Subiakto mengajak semua kalangan untuk ‘belajar’ dari sejarah bagaimana Presiden Soeharto telah berupaya meningkatkan kesejahteraan penduduk Indonesia. Sebab bagaimana pun juga sejarah telah mencatat prestasi gemilang dari kepemimpinan Jenderal Soeharto selama 30 tahun memimpin negeri ini termasuk prestasi membawa Indonesia mencapai swasembada beras pada 1984.

“Mengenang kembali bukan berarti kita mengkultuskan Bapak Soeharto. Tetapi kita merefleksi apakah yang sudah dilakukan Pak Harto masih relevan kita lakukan dan kita kerjakan pada saat ini,” lanjut Subiakto.

Diakui, era setelah kepemimpinan Soeharto, Indonesia masih memiliki banyak pekerjaan rumah yang sangat berat. Dimana indeks pembangunan manusia mengalami kemerosotan, jumlah penduduk miskin terus bertambah (147 juta penduduk berpenghasilan dibawah Rp 20 ribu per hari), ketimpangan pembangunan makin kentara dan lainnya.

Disisi lain, masyarakat miskin belum mendapatkan akses yang baik untuk menikmati hasil pembangunan. Pengusaha kecil misalnya masih kesulitan mendapatkan pinjaman modal sehingga lebih dari 80 persen diantara mereka terjerat rentenir.
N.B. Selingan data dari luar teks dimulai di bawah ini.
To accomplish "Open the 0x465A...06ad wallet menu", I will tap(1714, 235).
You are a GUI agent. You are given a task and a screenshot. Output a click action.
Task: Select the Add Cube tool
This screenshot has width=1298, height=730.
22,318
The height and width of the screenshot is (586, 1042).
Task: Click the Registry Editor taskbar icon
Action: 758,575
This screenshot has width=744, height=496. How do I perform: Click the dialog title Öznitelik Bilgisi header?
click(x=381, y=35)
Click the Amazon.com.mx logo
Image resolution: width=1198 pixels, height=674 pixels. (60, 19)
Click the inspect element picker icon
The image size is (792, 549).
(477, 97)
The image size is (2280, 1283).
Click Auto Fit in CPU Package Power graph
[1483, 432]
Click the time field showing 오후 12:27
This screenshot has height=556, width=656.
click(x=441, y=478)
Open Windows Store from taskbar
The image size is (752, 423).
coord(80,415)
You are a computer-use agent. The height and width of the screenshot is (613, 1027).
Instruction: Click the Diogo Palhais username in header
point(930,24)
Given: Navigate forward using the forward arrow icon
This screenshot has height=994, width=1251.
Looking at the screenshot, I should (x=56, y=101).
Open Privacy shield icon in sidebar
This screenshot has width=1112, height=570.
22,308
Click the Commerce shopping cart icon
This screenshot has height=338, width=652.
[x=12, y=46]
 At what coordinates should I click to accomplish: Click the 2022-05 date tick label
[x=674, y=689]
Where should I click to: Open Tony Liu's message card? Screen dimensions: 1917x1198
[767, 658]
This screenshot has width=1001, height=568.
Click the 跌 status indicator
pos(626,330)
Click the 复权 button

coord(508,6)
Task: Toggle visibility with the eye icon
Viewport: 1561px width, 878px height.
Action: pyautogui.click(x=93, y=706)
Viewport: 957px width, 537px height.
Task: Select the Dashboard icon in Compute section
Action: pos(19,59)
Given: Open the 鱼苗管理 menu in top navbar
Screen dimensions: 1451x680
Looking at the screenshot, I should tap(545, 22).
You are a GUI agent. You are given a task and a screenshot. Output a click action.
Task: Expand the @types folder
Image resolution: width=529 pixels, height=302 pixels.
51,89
“Melalui Yayasan Damandiri kita mencoba memberikan akses permodalan bagi pengusaha kecil tanpa direpotkan dengan persoalan agunan,” jelas Subiakto.

Terkait Damandiri Award 2017, Subiakto mengatakan ini adalah bentuk penghargaan yang diberikan kepada para pemanfaat yang berprestasi. Tak sekedar meningkatkan kesejahteraan masyarakat sekitar tetapi juga tidak memiliki tunggakan.

Ke-15 peraih Damandiri Award tersebut, untuk kategori Posdaya Pengelola Tabur Puja atau Simpan Pinjam, Terbaik I diraih Posdaya Jingga (Pasar Minggu, Jaksel), Terbaik II Posdaya Kusuma Jaya (Semarang), Terbaik III Posdaya Plamboyan (Lembang-Bandung Barat), Terbaik IV Posdaya Migunani (Sleman-Yogyakarta) dan Terbaik V Posdaya Soka (Kebayoran Lama, Jaksel).

Kategori Komunitas Sahabat Damandiri (penerima kredit mikro), Terbaik I diraih Komunitas Srikandi (Kendal), Terbaik II Komunitas Seruni (Kabupaten Batang) dan Terbaik III Komunitas Melati (Semarang).

Dan untuk kategori Koperasi Pengelola Tabur Puja, Terbaik I diraih Koperasi Sudara Indra (Jakarta), Terbaik II Koperasi Dewantara Ranah Minang (Padang) dan Terbaik III Koperasi Tani Makmur (Bantul Yogyakarta).